Please go to www.ahrq.gov for current information.
Many outpatients taking drugs with a narrow therapeutic range do not receive drug concentration monitoring to prevent toxicity
Therapeutic drug monitoring is useful for avoiding drug toxicity for patients taking drugs that have a narrow therapeutic range (NTR). Yet a substantial number of outpatients using these drugs go 12 months or longer without receiving blood tests to monitor drug concentration, according to a new study. NTR drugs are those in which there is a narrow range between the dose necessary to achieve beneficial effects and the dose that causes serious adverse effects when there is a direct concentration-effect relationship. Drug monitoring that evaluates the drug's concentration in the blood can help individualize the drug dosage and the dosing interval. This, in turn, can minimize the toxicity and maximize the therapeutic benefit of NTR drugs, explain researchers at the HMO Research Network Center for Education and Research in Therapeutics.
The researchers retrospectively examined the monitoring of NTR drugs among 17,748 ambulatory patients at 10 health maintenance organizations (HMOs), who were receiving ongoing continuous therapy with specific NTR drugs for at least 12 months between January 1, 1999 and June 30, 2001. They assessed serum drug concentration monitoring from administrative data and from medical record data. Fifty percent or more of patients receiving digoxin, theophylline, procainamide, quinidine, or primidone were not monitored, and 25 to 50 percent of patients receiving divalproex, carbamazepine, phenobarbital, phenytoin, or tacrolimus were not monitored. In contrast, lithium and cyclosporine drug serum concentrations were monitored in most patients.

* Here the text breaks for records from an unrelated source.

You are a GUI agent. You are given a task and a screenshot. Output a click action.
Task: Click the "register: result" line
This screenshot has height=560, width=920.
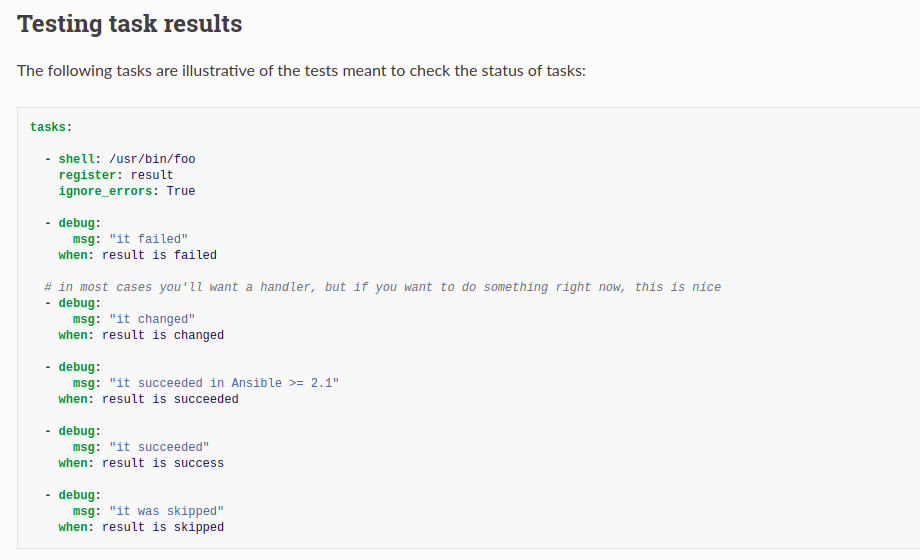click(x=116, y=175)
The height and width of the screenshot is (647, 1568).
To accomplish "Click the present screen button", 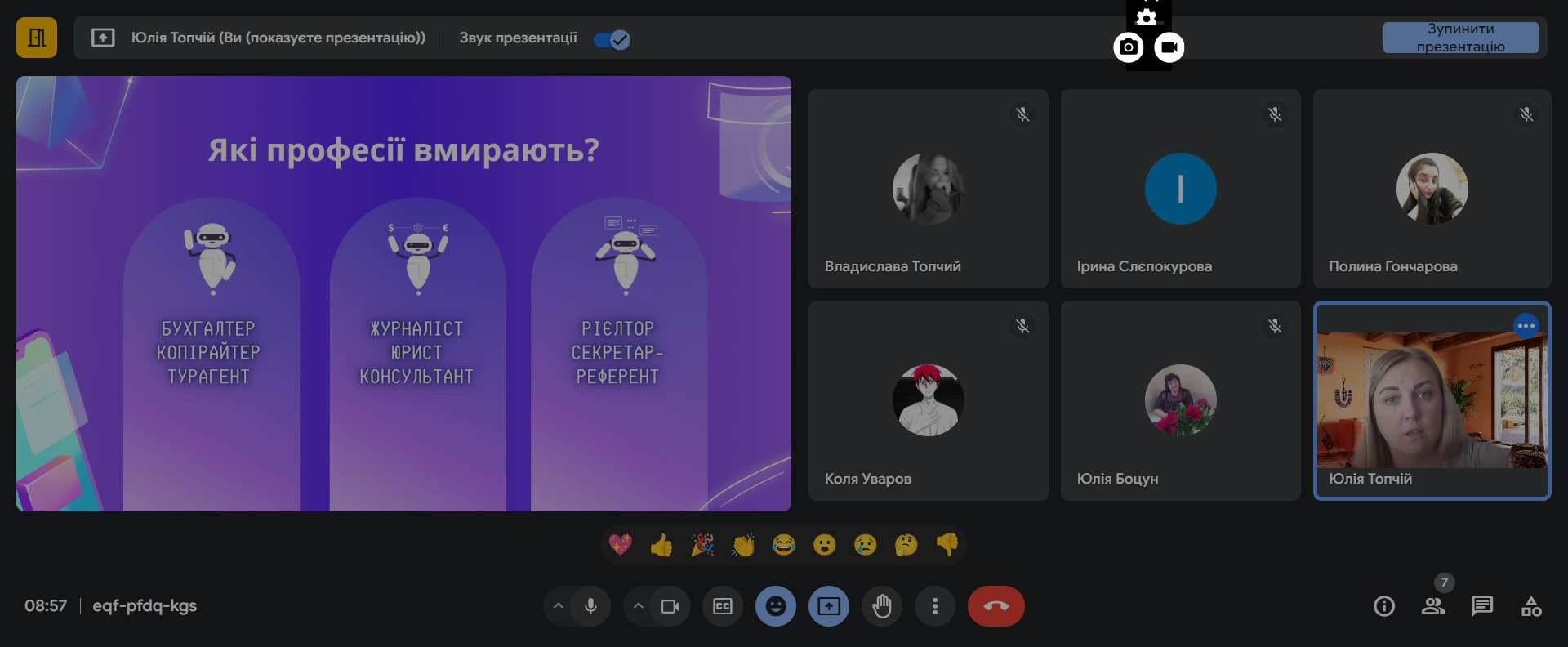I will point(829,606).
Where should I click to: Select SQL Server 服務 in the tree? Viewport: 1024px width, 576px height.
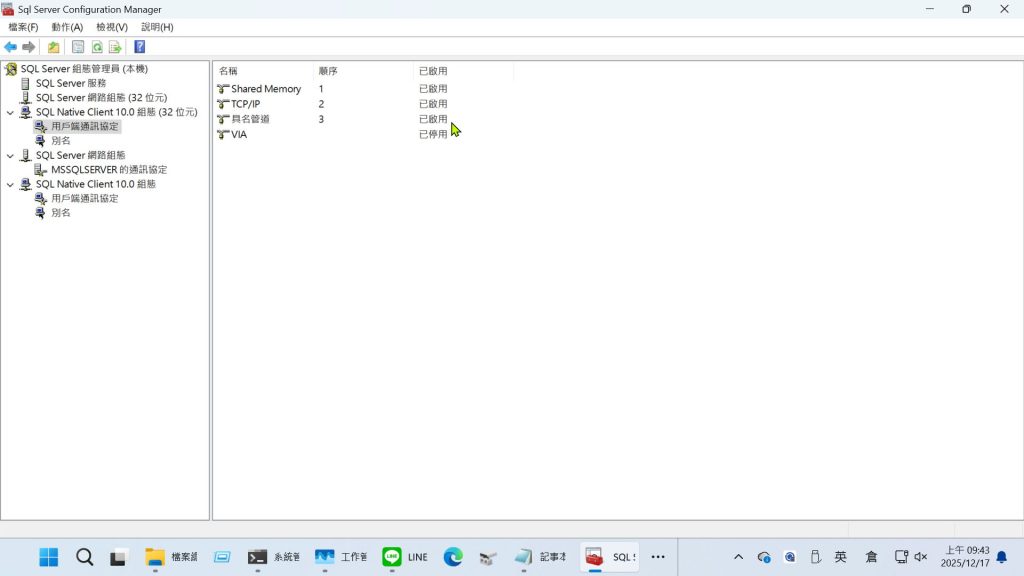tap(70, 84)
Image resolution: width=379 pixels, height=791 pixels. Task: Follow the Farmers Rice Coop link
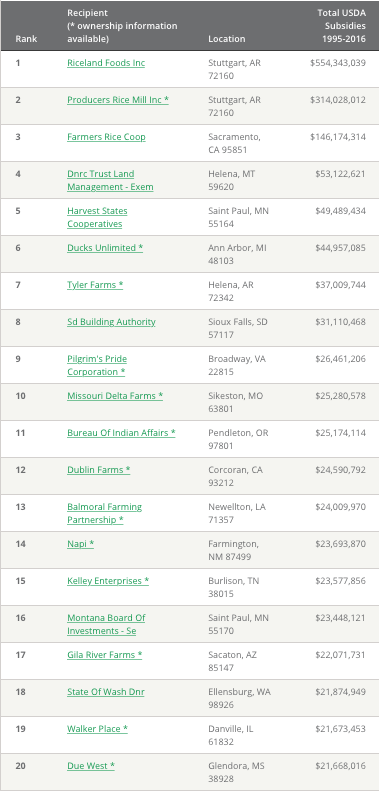point(106,137)
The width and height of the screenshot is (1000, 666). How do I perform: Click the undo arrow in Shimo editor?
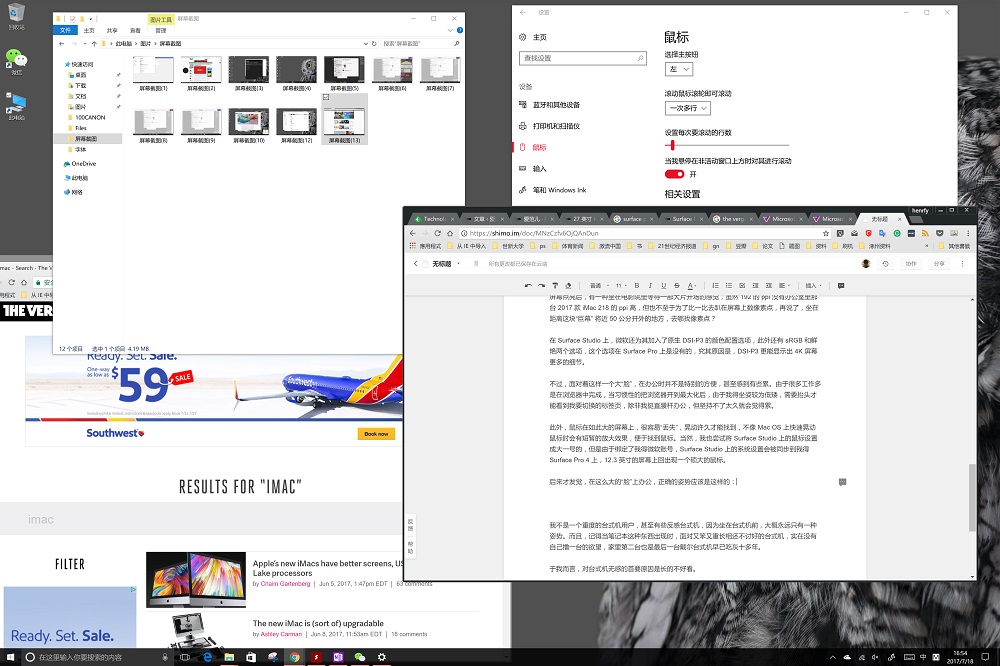coord(528,285)
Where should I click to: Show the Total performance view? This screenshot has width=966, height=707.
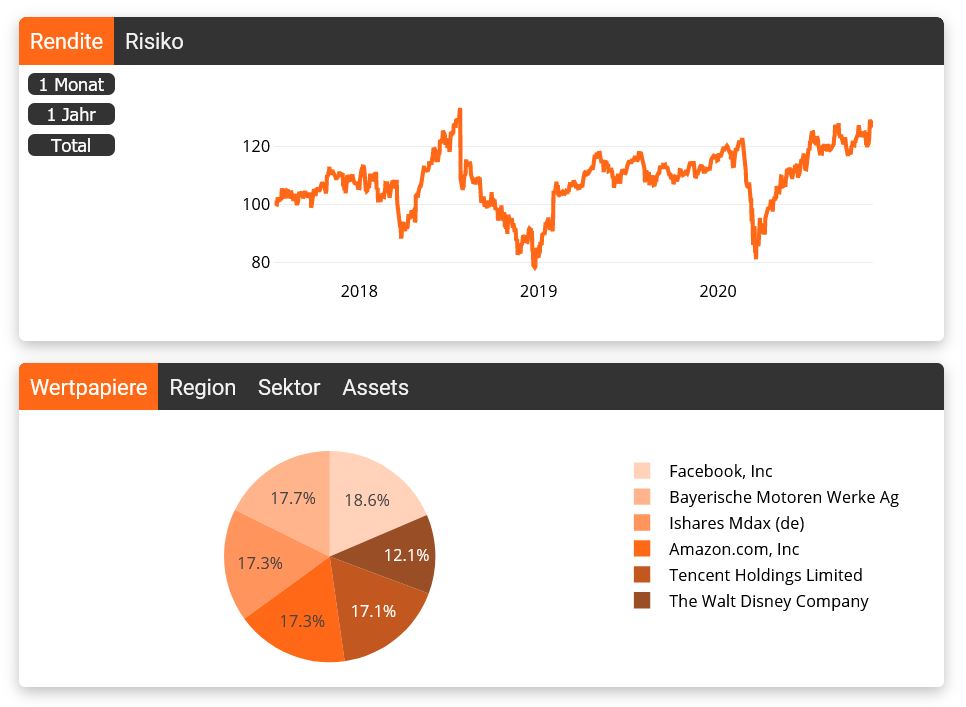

Younger patients were 1.5 to nearly 2 times more likely than older patients to not be monitored for digoxin and theophylline, respectively. Older patients were half as likely to be monitored for carbamazepine and divalproex. Patients with fewer outpatient visits were less likely to be monitored in general. The study was supported by the Agency for Healthcare Research and Quality (HS11843).
More details are in "Monitoring of drugs with a narrow therapeutic range in ambulatory care," by Marsha A. Raebel, Pharm.D., Nikki M. Carroll, M.S., Susan E. Andrade, Sc.D., and others, in the May 2006 American Journal of Managed Care 12, pp. 268-274.